Die Bestimmung des § 4 Abs. 2 AVBV gibt kein Recht zu einseitigen Leistungsbestimmungen, sondern setzt eine vertragliche Abrede voraus und bestimmt eine zusätzliche Wirksamkeitsvoraussetzung.
Mithin handelt es sich auch um keine dispositiven gesetzlichen Regelungen, von denen etwa in Sonderverträgen erst abgewichen werden könnte oder wird, weil sie für diesen Bereich von Anfang an schon nicht gelten.
Auch eine
Leitbildfunktion der Bestimmungen der AVBV kommt nicht in Betracht (vgl. nur BGH NJW 2005, 2919):
In dieser Entscheidung hat der BGH klargestellt, dass eine dem § 30 AVBV nachgebildete Vertragsklausel eine unangemessene Beanchteiligung im Sinne des § 307 BGB darstellt, weil damit gegen den elementaren Rechtsgedanken des § 315 BGB verstoßen wird.
In Verträgen mit Verbrauchern sind an die Ausgewogenheit und Klarheit der Erhöhungsklauseln strenge Anforderungen zu stellen.

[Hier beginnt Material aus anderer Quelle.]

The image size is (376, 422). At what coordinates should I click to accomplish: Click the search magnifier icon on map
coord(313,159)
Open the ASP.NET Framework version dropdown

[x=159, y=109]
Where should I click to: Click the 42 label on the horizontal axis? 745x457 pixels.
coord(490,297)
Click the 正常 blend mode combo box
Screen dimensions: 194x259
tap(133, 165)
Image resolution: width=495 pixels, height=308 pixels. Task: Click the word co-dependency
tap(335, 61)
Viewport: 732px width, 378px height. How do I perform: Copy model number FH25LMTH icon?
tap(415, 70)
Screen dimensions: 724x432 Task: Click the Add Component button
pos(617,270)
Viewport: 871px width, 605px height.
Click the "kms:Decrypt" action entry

Klauseln, die dem Verwender eine Preiserhöhung nach freiem Belieben gestatten, sind unwirksam (BGHZ 82, 24; BGH NJW 83, 1604; BGH NJW 85, 856); die Möglichkeit, die Preisänderung im Einzelfall gem. § 315 Abs. 3 BGB überprüfen zu lassen, steht der Anwendung von § 307 BGB nicht entgegen (BGH NJW 80, 2518).
Die Klausel muss Grund und Umfang der Erhöhung konkret festlegen (BGH aaO; BGH NJW 86, 3135; OLG düsseldorf BB 97, 699).
Unwirksam ist eine Erhöhungsklausel, wenn sie keine nochvollziehbare Begrenzung enthält und eine Ausweitung des Gewinns zulässt ( BGH NJW 90, 116; OLG Köln, NJW-RR 95, 758), wenn die Klausel auf die Erhöhung der Kostensätze einer nicht offen gelegten Kalkulation abstellt (OLG Düsseldorf, DB 82, 537; OLG Celle BB 84, 808).
Der Grundsatz, dass die Änderungskriterien konkret bezeichnet und die Interessen des anderen Teils angemessen berücksichtigt werden müssen, gilt auch für Energielieferungsverträge ( Ebel, DB 82, 2607; Kunth/ Wollburg, BB 85, 230)
Eine unwirksame Klausel fällt ersatzlos weg; die entstehende Lücke wird nicht etwa über § 315 BGB geschlossen (Schimansky, WM 01, 1169/ 1175; a.A. Habersack, WM 01, 753).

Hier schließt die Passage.